Whatever the motivation, it shows up the utter hypocrisy of Shanmugam’s invective against foreigners interfering in our domestic affairs during the hearings by the Select Committee on Deliberate Online Falsehoods and in particular of the connection between P J Thum and Soros’s Open Societies Foundation. In those exchanges, which were backed up in our state media by references to Soros’s vast wealth and how much he had given to organisations like Human Rights Watch, it was clear that what angered the PAP Government most was the idea that someone with deep pockets might be prepared to go up against them as they are used to being able to easily bankrupt and deprive of their livelihoods anyone who opposes them.

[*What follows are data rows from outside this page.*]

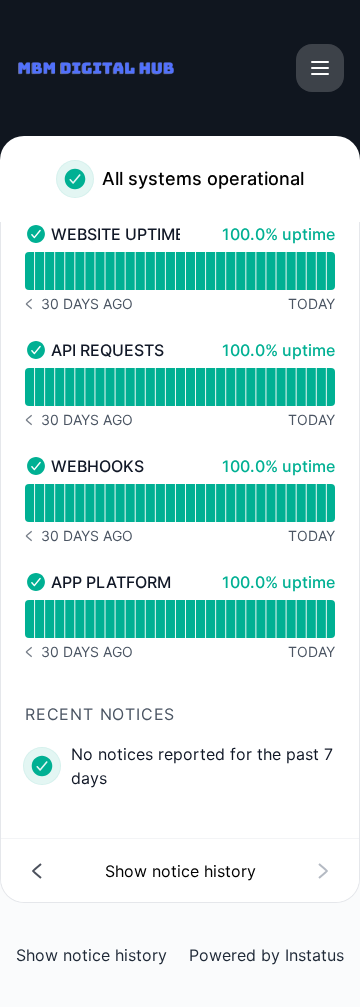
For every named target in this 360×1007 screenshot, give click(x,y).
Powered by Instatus (266, 955)
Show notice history (91, 955)
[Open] (320, 68)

In April 2017 Shanmugam gave an interview to one of the PAP’s media poodles, Today, where he said “Simply as a matter of common sense, if a country thinks that the outcome of another country can be influenced to its interest, why would it not do so?”. With the benefit of hindsight we can now see he was speaking from experience of being on the giving rather than the receiving end of such interference.